▸ What this task involves
Can you return, word for word, the lines from the one containing "Viewport: 976px width, 507px" through the last line of the entries below?

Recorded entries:
——————

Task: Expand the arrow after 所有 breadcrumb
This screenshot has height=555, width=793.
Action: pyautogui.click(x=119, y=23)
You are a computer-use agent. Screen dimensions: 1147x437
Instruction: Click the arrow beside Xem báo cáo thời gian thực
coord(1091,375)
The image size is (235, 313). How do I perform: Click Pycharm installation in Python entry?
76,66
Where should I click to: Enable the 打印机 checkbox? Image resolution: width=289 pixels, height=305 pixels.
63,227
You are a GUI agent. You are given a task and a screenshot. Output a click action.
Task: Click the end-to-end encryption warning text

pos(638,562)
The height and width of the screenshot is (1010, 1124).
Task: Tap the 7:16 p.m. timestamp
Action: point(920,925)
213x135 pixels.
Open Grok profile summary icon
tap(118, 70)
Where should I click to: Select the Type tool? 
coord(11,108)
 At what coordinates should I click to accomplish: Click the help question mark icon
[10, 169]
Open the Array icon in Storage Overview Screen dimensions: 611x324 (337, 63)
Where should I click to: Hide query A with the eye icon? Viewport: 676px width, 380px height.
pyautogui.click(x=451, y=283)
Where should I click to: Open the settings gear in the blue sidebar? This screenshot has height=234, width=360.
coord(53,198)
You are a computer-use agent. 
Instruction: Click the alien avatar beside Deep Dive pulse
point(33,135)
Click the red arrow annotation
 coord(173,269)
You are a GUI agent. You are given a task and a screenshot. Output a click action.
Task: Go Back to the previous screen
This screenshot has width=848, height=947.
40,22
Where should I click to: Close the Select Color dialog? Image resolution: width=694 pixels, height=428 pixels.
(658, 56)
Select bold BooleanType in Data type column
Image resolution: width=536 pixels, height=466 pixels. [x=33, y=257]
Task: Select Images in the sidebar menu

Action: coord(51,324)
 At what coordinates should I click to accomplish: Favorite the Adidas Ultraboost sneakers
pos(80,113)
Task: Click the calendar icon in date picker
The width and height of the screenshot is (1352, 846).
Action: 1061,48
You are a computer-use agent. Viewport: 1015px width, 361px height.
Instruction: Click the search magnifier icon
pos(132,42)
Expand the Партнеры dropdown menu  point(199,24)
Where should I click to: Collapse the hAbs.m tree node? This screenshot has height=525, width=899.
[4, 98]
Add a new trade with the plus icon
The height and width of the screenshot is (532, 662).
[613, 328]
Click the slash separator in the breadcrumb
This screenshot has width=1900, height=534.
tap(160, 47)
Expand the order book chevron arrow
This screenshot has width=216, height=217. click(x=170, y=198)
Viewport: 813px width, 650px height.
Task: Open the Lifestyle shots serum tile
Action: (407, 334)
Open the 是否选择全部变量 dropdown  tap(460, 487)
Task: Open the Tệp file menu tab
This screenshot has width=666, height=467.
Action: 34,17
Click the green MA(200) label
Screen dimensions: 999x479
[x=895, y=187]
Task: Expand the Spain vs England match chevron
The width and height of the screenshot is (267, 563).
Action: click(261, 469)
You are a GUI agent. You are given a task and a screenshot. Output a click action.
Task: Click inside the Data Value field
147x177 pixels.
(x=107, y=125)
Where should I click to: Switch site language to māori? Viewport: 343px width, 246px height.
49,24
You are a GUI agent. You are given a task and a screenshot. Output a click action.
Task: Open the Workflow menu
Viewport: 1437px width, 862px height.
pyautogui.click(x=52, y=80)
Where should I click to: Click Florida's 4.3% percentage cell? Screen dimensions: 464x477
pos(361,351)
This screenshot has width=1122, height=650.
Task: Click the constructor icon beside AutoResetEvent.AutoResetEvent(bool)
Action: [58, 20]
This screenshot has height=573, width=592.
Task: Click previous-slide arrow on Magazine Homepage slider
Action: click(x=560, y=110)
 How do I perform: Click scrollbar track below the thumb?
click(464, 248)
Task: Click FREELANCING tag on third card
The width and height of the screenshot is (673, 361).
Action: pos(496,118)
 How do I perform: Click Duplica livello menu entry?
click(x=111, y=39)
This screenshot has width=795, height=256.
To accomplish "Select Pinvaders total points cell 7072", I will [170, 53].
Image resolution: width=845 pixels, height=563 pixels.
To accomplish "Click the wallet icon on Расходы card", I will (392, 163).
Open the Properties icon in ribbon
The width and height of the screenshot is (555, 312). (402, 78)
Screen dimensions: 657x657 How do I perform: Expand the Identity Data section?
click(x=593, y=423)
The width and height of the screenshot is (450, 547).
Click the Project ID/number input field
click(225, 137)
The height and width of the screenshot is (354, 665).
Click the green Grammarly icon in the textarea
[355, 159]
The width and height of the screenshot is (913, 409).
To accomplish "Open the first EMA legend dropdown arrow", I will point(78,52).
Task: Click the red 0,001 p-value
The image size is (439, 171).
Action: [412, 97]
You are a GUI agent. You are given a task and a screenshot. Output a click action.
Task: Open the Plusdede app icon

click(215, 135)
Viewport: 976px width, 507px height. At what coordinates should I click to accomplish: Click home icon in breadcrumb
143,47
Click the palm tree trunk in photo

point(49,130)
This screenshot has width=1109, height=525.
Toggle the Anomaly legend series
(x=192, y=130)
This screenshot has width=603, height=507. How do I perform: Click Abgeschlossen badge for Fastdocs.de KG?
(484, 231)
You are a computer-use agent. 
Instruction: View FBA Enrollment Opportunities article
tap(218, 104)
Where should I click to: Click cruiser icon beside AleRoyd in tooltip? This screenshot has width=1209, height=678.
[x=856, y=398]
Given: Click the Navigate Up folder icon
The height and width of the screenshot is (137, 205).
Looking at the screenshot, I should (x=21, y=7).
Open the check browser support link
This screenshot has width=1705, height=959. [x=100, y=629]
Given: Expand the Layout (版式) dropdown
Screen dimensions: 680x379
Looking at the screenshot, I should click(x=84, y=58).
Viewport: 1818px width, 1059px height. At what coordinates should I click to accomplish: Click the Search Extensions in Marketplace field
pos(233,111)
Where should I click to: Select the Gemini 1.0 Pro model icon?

——————

▸ Correct answer
Viewport: 976px width, 507px height. At what coordinates should I click to accomplish: Click home icon in breadcrumb
143,47
Click the palm tree trunk in photo

point(49,130)
This screenshot has width=1109, height=525.
Toggle the Anomaly legend series
(x=192, y=130)
This screenshot has width=603, height=507. How do I perform: Click Abgeschlossen badge for Fastdocs.de KG?
(484, 231)
You are a computer-use agent. 
Instruction: View FBA Enrollment Opportunities article
tap(218, 104)
Where should I click to: Click cruiser icon beside AleRoyd in tooltip? This screenshot has width=1209, height=678.
[x=856, y=398]
Given: Click the Navigate Up folder icon
The height and width of the screenshot is (137, 205).
Looking at the screenshot, I should (x=21, y=7).
Open the check browser support link
This screenshot has width=1705, height=959. [x=100, y=629]
Given: Expand the Layout (版式) dropdown
Screen dimensions: 680x379
Looking at the screenshot, I should click(x=84, y=58).
Viewport: 1818px width, 1059px height. At what coordinates should I click to accomplish: Click the Search Extensions in Marketplace field
pos(233,111)
Where should I click to: Select the Gemini 1.0 Pro model icon?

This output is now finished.